The PPA offered Uber a detente on Tuesday, according to the Inquirer, meaning the app that lets passengers hail drivers from their phones can operate under legal circumstances temporarily.
In April, the Pennsylvania Public Utility Commission fined Uber $11.4 million for doing business in the city without authority. Just last week, legislators refrained from voting on a bill that would fully legalize Uber services. It could be called to a vote after summer recess.
The agreement could help ease travel issues for suburban commuters after SEPTA removed a third of its Regional Rail train cars from service following the discovery of a major structural issue with its new Silverliner Vs.
Most Regional Rail lines are now operating on a Saturday schedule, prompting delays and several of the busier lines to reach full capacity on their way to Center City, much to the frustration of SEPTA riders and suburban commuters.

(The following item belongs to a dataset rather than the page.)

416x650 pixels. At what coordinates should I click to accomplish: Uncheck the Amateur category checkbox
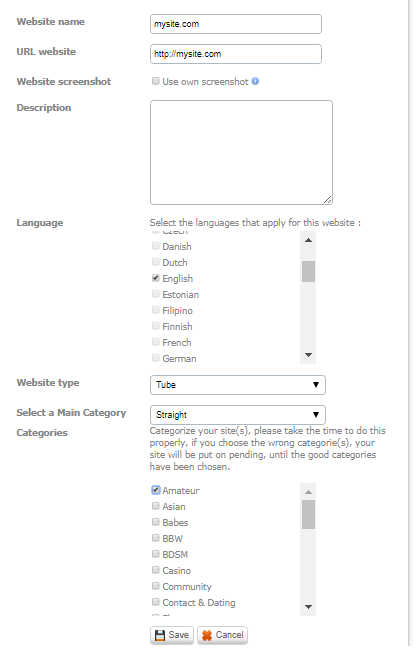[155, 490]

Use of Uber Pool, the company’s carpooling service, has increased 26 percent this week compared to last week, according to the Inquirer. Uber was set to announce details regarding plans to sink money into the region during the SEPTA fallout yesterday, but instead the car service app said further details would be released today at 11 a.m.
Uber is currently offering a 40 percent discount to riders who travel between SEPTA stops. Uber can operate free of penalty through Sept. 30th, including during the Democratic National Convention to be held in Philly July 25th to July 28th.
The newspaper reports that the PPA claims to have made the same offer to Lyft, a similar app, but it’s unclear whether the two have reached an agreement.
Details regarding restricted SEPTA service during this time are available on the agency’s website.